> [Required task]
Can you give the lines as a Markdown table with columns "Row" and "Line text", starting with the line containing "You are a GUI" and continuing through the line containing "click(331, 45)", skipping blank lines and leaving out the pictures?

##### Entries shown #####

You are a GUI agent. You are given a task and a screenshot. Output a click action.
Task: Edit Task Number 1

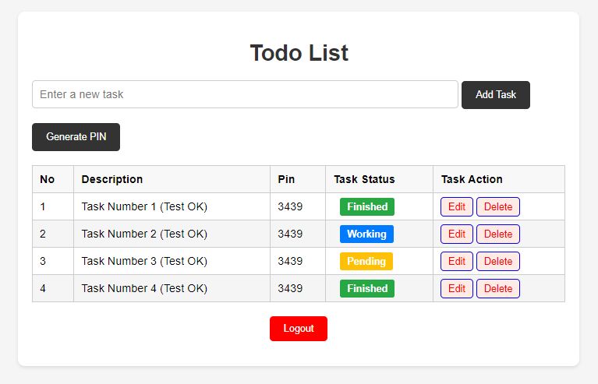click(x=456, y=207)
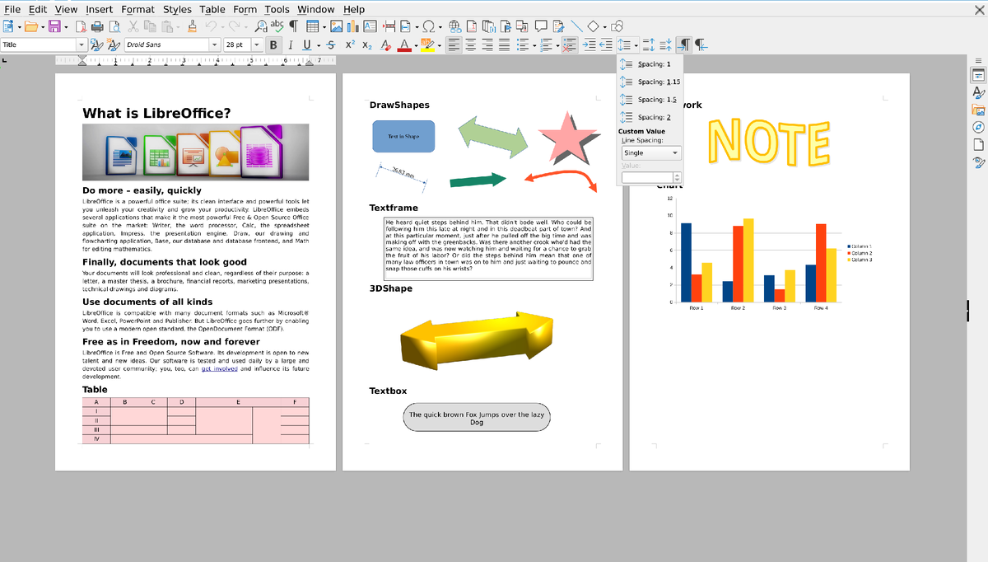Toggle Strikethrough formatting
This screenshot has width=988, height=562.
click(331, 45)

#####
##### Entries shown #####

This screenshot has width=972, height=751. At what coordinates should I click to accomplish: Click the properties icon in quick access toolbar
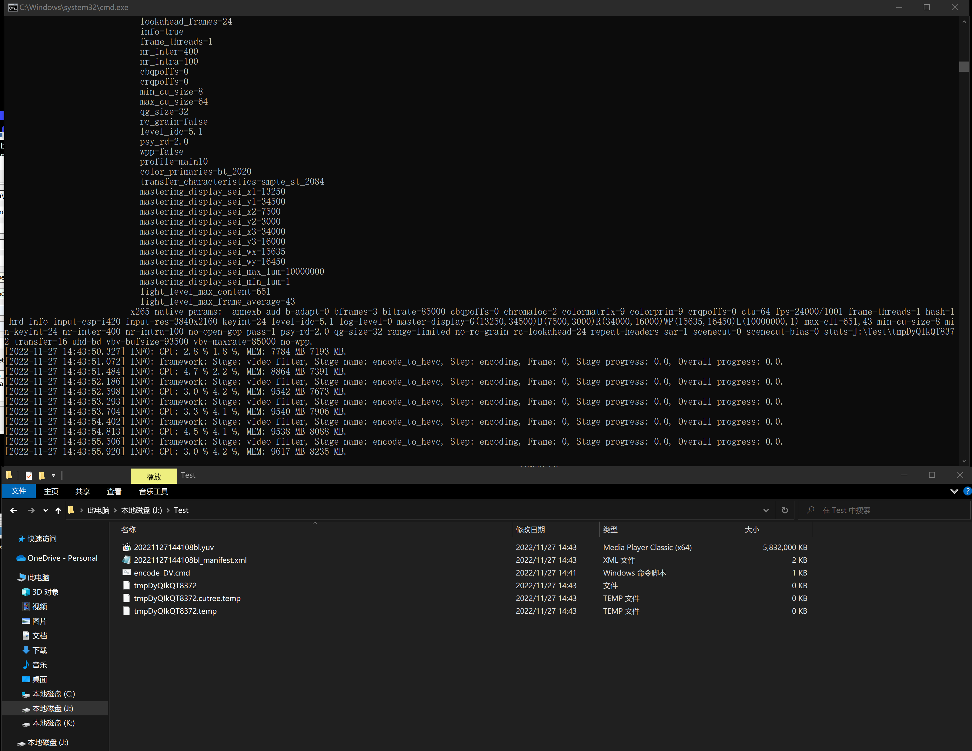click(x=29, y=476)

#####
##### Entries shown #####

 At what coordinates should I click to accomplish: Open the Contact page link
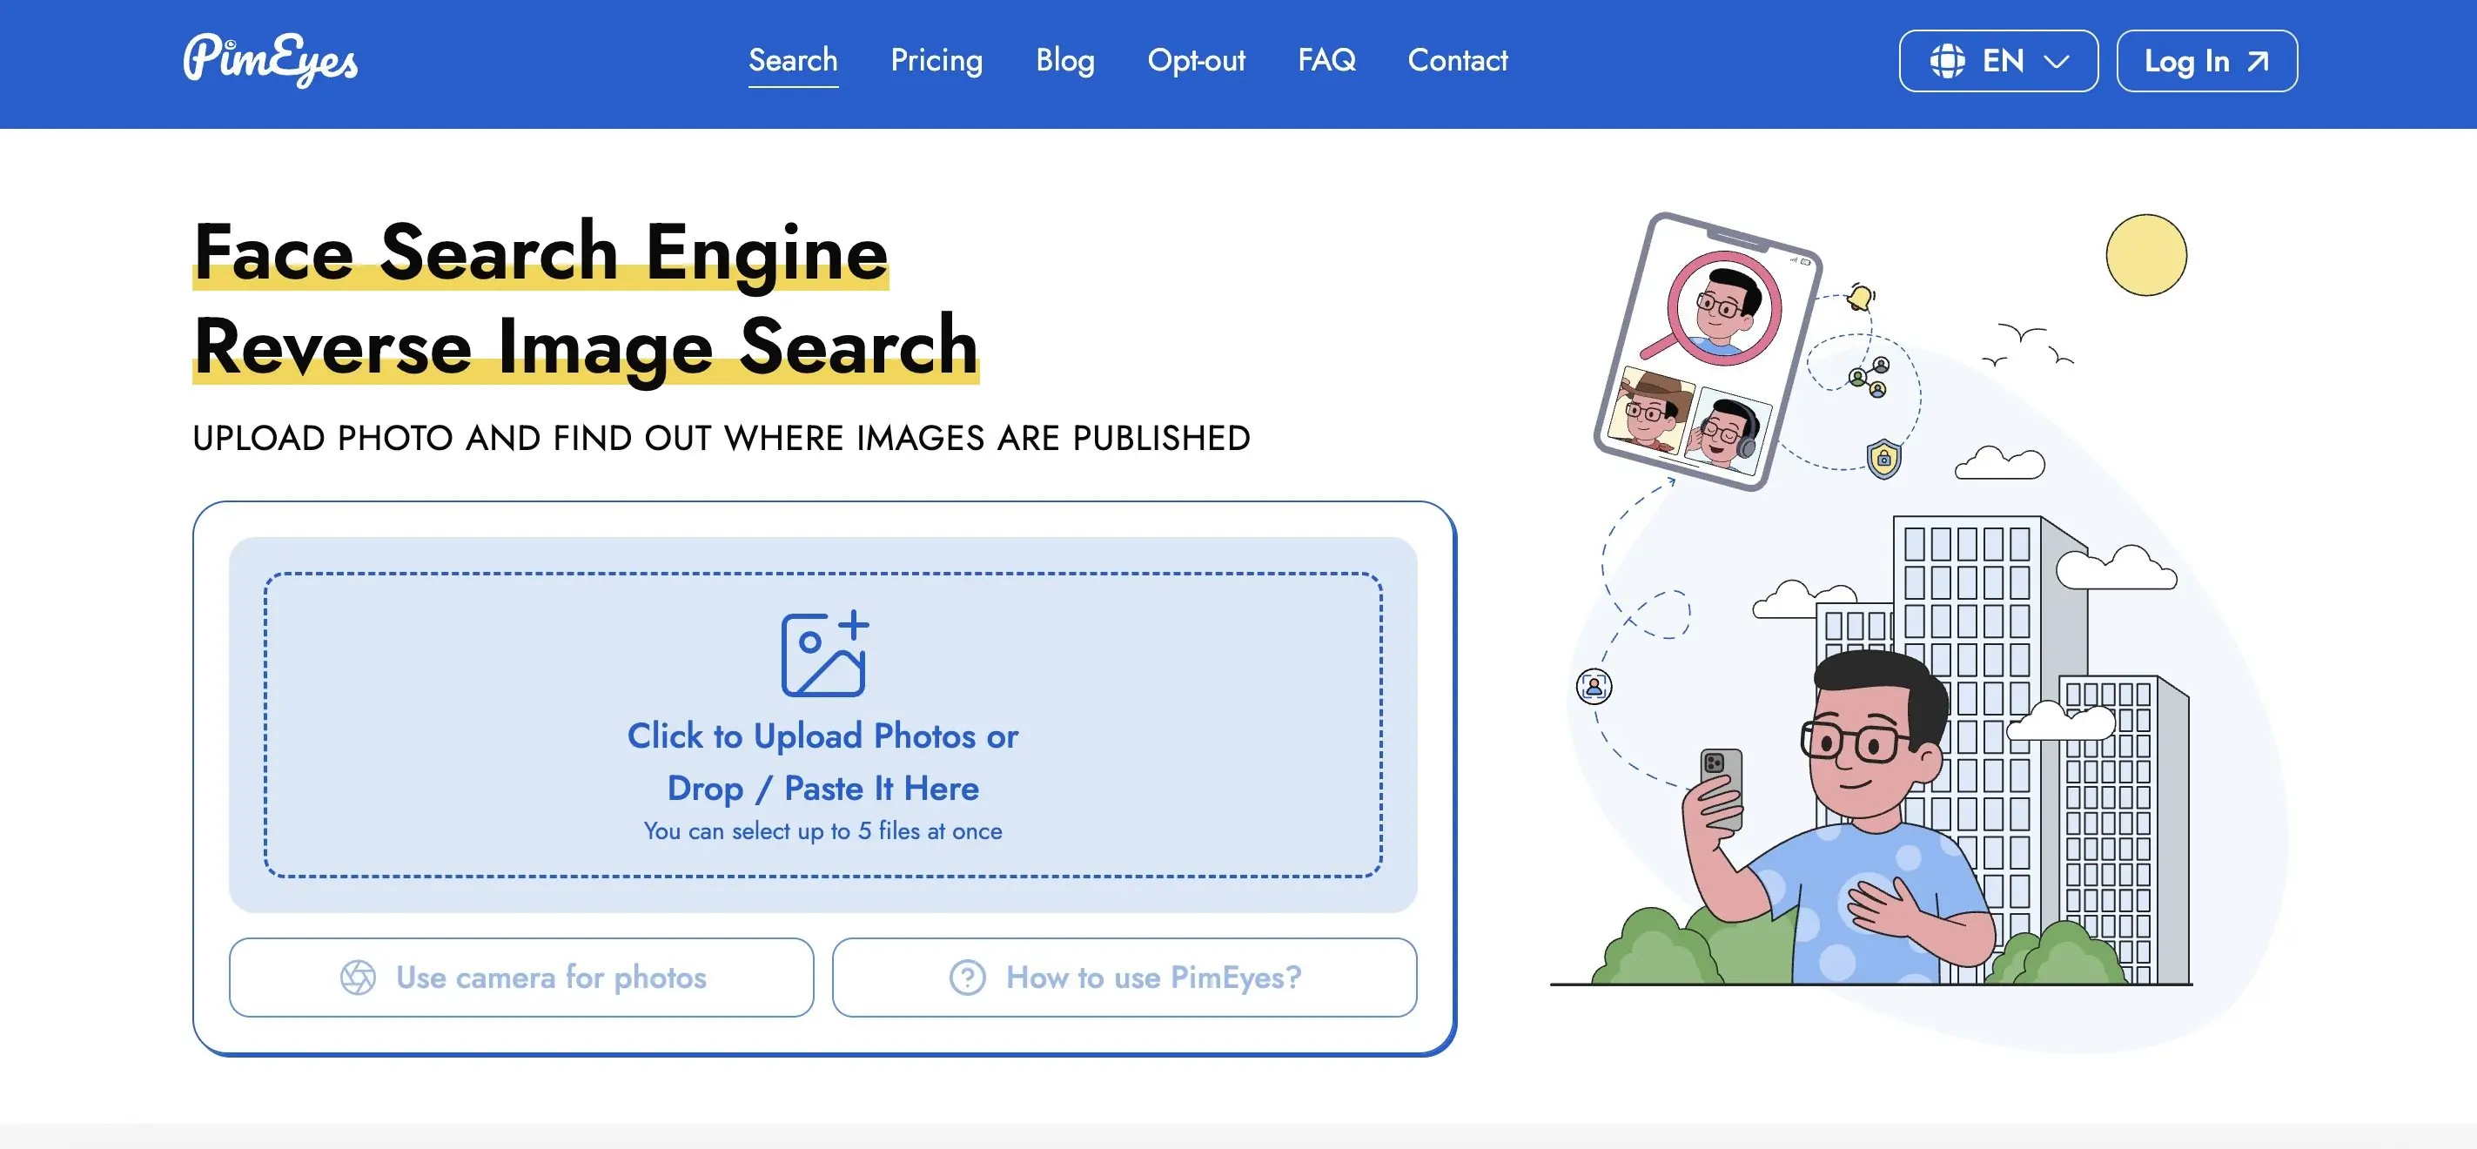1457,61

#####

> [Output below]
| Row | Line text |
|---|---|
| 1 | You are a GUI agent. You are given a task and a screenshot. Output a click action. |
| 2 | Task: Edit Task Number 1 |
| 3 | click(x=456, y=207) |
| 4 | Toggle Strikethrough formatting |
| 5 | This screenshot has width=988, height=562. |
| 6 | click(331, 45) |